TERRORZIEL AKW: LUFTABWEHRRAKETEN SIND KEIN SCHUTZ
: Neunzehn nukleare Sprengsätze

Nun ist es also soweit: Die Franzosen beschützen ihre heikelste Atomanlage militärisch vor Terroranschlägen. Rund um die Wiederaufarbeitungsfabrik in La Hague wird Luftabwehr in Stellung gebracht. Und wir sehen aus Deutschland ratlos zu: Ist das nun notwendig oder Panikmache?

Es ist beinahe komisch: Wir sind das Heimatland der „German angst“ vor allen möglichen Umweltkatastrophen. Ausgerechnet die Franzosen, die sich immer darüber lustig gemacht haben, schreiten nun zur Tat. Das deutsche Innenministerium hingegen lehnt Flugabwehr als sinnlos ab: Die Flugschneisen führten zu nah an unseren Atommeilern vorbei. Es bliebe nicht genügend Zeit, um zu reagieren – schließlich könnte ein Urlaubsjet auch aus Versehen vom Kurs abkommen.

Sicher haben wir kulturell mehr Berührungsängste mit einer Flugabwehr als die Franzosen. Doch kann das ein Argument sein, nicht wenigstens ein paar entlegenere Kraftwerke mit Raketen zu sichern?

So weit ist es also gekommen: Der Alltag militarisiert sich. Plötzlich muss man sich Gedanken machen über die tägliche Luftabwehr rund ums AKW. Die Logik der Atomkraft macht uns hilflos, empfindlich angreifbar. Sie folgt dem Motto: Hohes Risiko mal geringe Wahrscheinlichkeit ergibt ein akzeptables Restrisiko. Doch so klein ist dieser Rest nicht, schon gar nicht die Gefahren von Terror und Krieg. Es war immer klar, dass sie viel wahrscheinlicher eintreten als technisches Versagen.

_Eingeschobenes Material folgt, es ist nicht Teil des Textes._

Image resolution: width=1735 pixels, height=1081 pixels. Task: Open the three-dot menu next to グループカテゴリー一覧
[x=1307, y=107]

Zur Logik der Atomkraft gehört auch der Zwang zum Mammutprojekt. Was für eine Macht man sich da geschaffen hatte, mussten schon die Grünen beim Ringen um den Ausstieg erleben. Wer weiß: Wenn wir nur einen Atommeiler hätten, wäre der jetzt aus Sicherheitsgründen vielleicht schon vom Netz.

Aber wir haben 19 Meiler, die ein Drittel des Stroms produzieren. Sie abzuschalten wäre teuer und ihre Energie auf die Schnelle schwer zu ersetzen. Ist es denkbar, dass ein Politiker es auf sich nehmen würde, sie wirklich herunterzufahren, wenn es „konkrete Hinweise“ gäbe? Wohl kaum.

Die Koalition zog sogar einen Antrag der Grünen auf eine aktuelle Stunde im Bundestag in dieser Woche wieder zurück. Bloß niemanden beunruhigen! Auch die Grünen klammern sich ängstlich an ihren ausgehandelten Atomkonsens. Niemand will ihn gefährden. Dabei stehen gerade jetzt die Chancen besonders gut, die Union dazu zu zwingen, den Ausstieg nicht mehr zu torpedieren.

Machen wir uns nichts vor: In Deutschland stehen 19 nukleare Sprengsätze. Es ist unmöglich, sie hundertprozentig vor Terroristen zu schützen.